On October 30, Environment Canada issued storm surge warnings along the mouth of the St. Lawrence River, including the Gaspé Peninsula and Sept-Îles. Rainfall warnings were issued for the Charlevoix region in Quebec, as well as for Charlotte County, New Brunswick, Yarmouth County, Shelburne County, and Queens County in Nova Scotia, as 50 to 70 millimetres of rain can be expected. Freezing rain warnings were issued for parts of Northern Ontario.

On October 31, rainfall warnings were posted for all counties of New Brunswick that are not adjacent to Maine, including the cities of Saint John and Moncton, as well as Halifax and central Nova Scotia. Environment Canada also issued a wind warning for the Northern Quebec community of Umiujaq.

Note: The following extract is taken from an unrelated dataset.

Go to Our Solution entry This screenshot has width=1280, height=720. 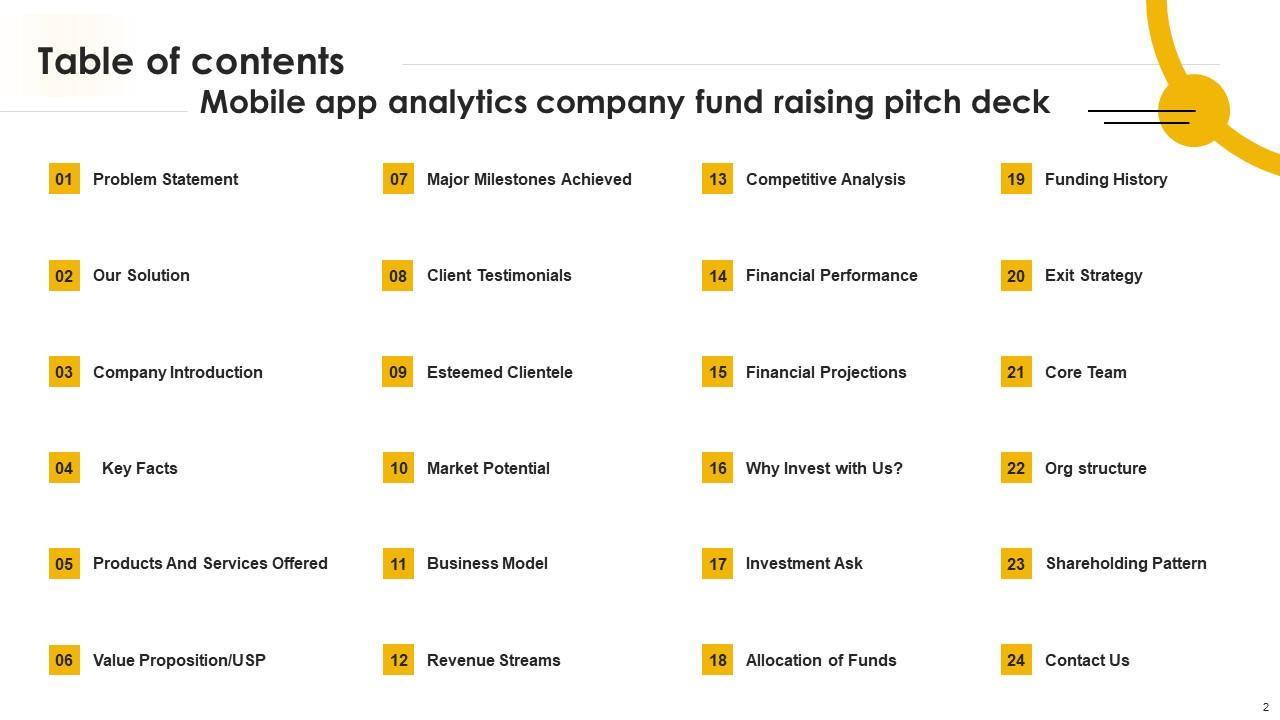point(141,276)
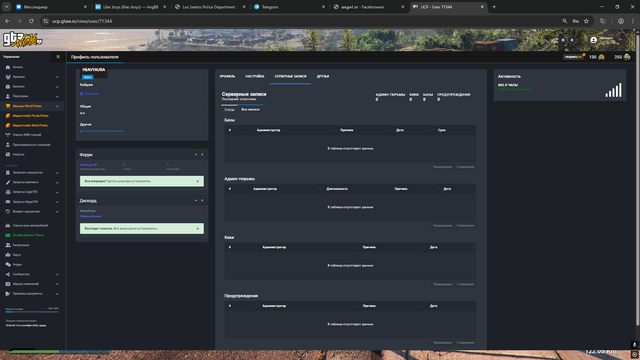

On November 1, as the remnants of Sandy marched towards Northern Canada, a Wreckhouse Wind warning was posted for Channel-Port aux Basques, Newfoundland and Labrador, while blizzard warnings were issued for extreme northwestern Quebec communities such as Salluit and Ivujivik. Snowfall warnings were also posted for the communities of southern Baffin Island in Nunavut such as Kimmirut, Pangnirtung and Iqaluit.

==Impact==
As of early October 30, most of Southern Ontario was experiencing sustained winds of tropical storm force from Windsor to Ottawa, with gusts to 80 km/h or higher. One woman was killed after being struck by a piece of flying debris, a Staples Inc. sign, in the Junction neighbourhood in the west end of Toronto. The strongest ground-level winds were along Lake Huron and Georgian Bay, where gusts were measured at 105 km/h. A 121 km/h gust was measured on top of the Bluewater Bridge.

At least 145,000 customers across the province had lost power as of the morning of October 30. Streetcar wires along several routes were torn down in Toronto. Hundreds of flights from Toronto Pearson International Airport, Ottawa Macdonald–Cartier International Airport, and Billy Bishop Toronto City Airport (Toronto Island) had also been cancelled, mostly destined for Atlantic Canada and the eastern seaboard of the United States. A Bluewater Power worker was electrocuted in Sarnia while working to restore power.

Around 49,000 homes and businesses lost power in Quebec during the storm, with nearly 40,000 of those in the Laurentides region of the province, as well as more than 4,000 customers in the Eastern Townships and 1,700 customers in Montreal. Over 150 flights had been cancelled at Montreal-Pierre Elliott Trudeau International Airport.

The Emerald Princess, a cruise ship carrying 3,780 passengers and 1,200 crew members, sought shelter at Saguenay, Quebec, which was just north of Sandy's northern edge and has a naturally protected harbour. It is the largest ship ever to have docked at Saguenay.

Around 14,000 customers in Nova Scotia lost power during the height of the storm.

An F0 tornado was also reported in Mont-Laurier, Quebec on October 31 with minimal damage, one of the latest tornadoes in the year ever recorded in Canada and one of very few to be linked to a tropical cyclone (or the remnants thereof).